This excerpt highlights the precarious nature of employment for migrants, particularly in sectors like healthcare, where many work on temporary contracts without the security of permanent positions. Maria’s frustration reflects structural barriers that limit her long-term job stability, making it difficult to establish secure employment. A key concern Maria raised revolves around workplace discrimination and tensions with colleagues. By mentioning the complaint about “foreigners”, Maria highlighted her personal experience with bias, which reinforced her feeling of not being fully accepted in the workplace. The coworker’s complaints may have stemmed from fatigue or resistance to change, but this behaviour also reflects underlying power dynamics, where migrant workers are positioned as outsiders who must prove their competence to be accepted in the workplace. This situation illustrates how indirect discrimination (Fibbi et al. 2021a) and Gullestad’s (2002, 2006) concept of invisible fences operate in everyday interactions. While Maria acknowledges the challenges of the job itself, the additional burden of navigating workplace conflicts and negative perceptions makes belonging even more difficult for her. The lack of recognition and the struggle for acceptance may then contribute to a broader feeling of conditional belonging (Aarset 2018) in the labour market, where belonging is something that is not entirely in her control.

4.2. Experiences of Discrimination in the Bureaucratic System

Another context in which migrant women have experienced unequal opportunities compared to majority Norwegians is in their interactions with the bureaucratic system, Nav (Norwegian Labour and Welfare Administration).

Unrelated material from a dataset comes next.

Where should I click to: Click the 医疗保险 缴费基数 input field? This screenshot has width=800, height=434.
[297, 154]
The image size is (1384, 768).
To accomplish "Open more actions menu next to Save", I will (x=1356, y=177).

Aida is a woman in her fifties from the Middle East. She has been living in Norway for more than twenty years. Aida told me about her experiences of being treated differently (than other colleagues) in her previous workplace, where she got paid less than other (majority Norwegians) colleagues. Aida further talked about her experiences with Nav (Norwegian Labour and Welfare Administration), when she was applying for social support after she lost her job:
“It has been difficult since I lost my job. I want to find work so I can develop myself and feel that I am contributing. For example, when you need help from the system, there is a welfare state here, but you do not feel treated like a human being. The experience at the Nav office is very bad. […] I feel like every month is a battle. At the end of the month, I think, ’Yes, now it is war again’. It is very challenging. And I feel like the staff there believe we are trying to cheat the system. […] It is like they never trust us [foreigners] and think we are trying to cheat the system. You do not feel treated like a human being. That gives me the motivation to find a job, to become independent, and to avoid feeling like I have to ask for help and fight with them every month. It is very challenging.”

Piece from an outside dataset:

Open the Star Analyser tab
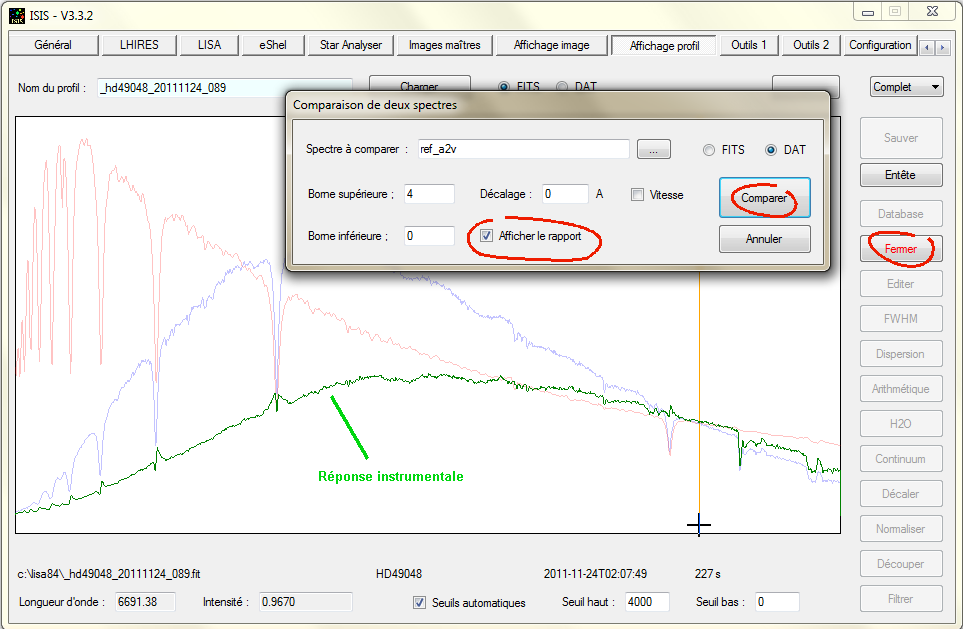Viewport: 963px width, 629px height. coord(351,45)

In this excerpt, Aida expresses a strong desire for self-development and contribution to society, though at the same time, she reflects on how her interactions with the welfare office (Nav) undermine her self-worth. Aida repeatedly emphasises feeling distrusted and perceived as someone trying to exploit the system. This reflects broader issues of indirect discrimination and creates invisible fences (Gullestad 2002), where structural biases lead to feelings of exclusion and reinforce negative stereotypes about migrants. Furthermore, the experience of discrimination becomes a driving force for Aida’s aspirations. The desire for employment is not just about financial stability but also about reclaiming agency and independence. Aida’s experience sheds light on the unintended consequences of welfare policies and how indirect discrimination (Fibbi et al. 2021a) can shape migrants’ aspirations and reinforce their feelings of conditional belonging in Norway (Aarset 2018).

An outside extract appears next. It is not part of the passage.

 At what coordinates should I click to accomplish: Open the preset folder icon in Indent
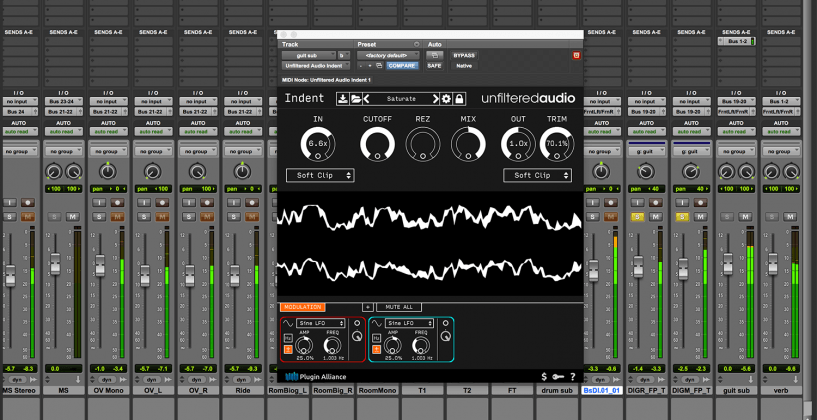354,99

Another woman in this study shared her experiences about applying for jobs in Norway. Samira is a woman in her thirties from East Africa. She moved to Norway around ten years ago. I met Samira for an interview on a sunny autumn day in 2023. She told me about her life before and after she settled in Norway. Samira worked for many years before she came to Norway and told me that she was very motivated to learn the language and find a job as soon as she could. The actual journey into the labour market, however, was longer and more difficult than she had imagined. Samira sought help from an advisor working in Nav and was able to secure a job after some time. She told me about her experience with the help she got from the advisor:
“My advisor told me, or advised me, to apply for jobs with diversity. She said I would have a better chance of getting a job that way. I got a job after applying to an organisation that valued diversity and language skills. So, I think it was very good advice that I got from my advisor… She was very honest about it. Some people don’t dare to say it. But I think it’s important to speak the truth. It’s nice to be polite and kind, sure. But… but it’s not so good to be kind if it means covering up something… It’s fine to mention now and then that it happens. So, I think it was incredibly good advice that she gave me. I had no idea, I had no clue that it was like that before she said it, but now, now I know, right…”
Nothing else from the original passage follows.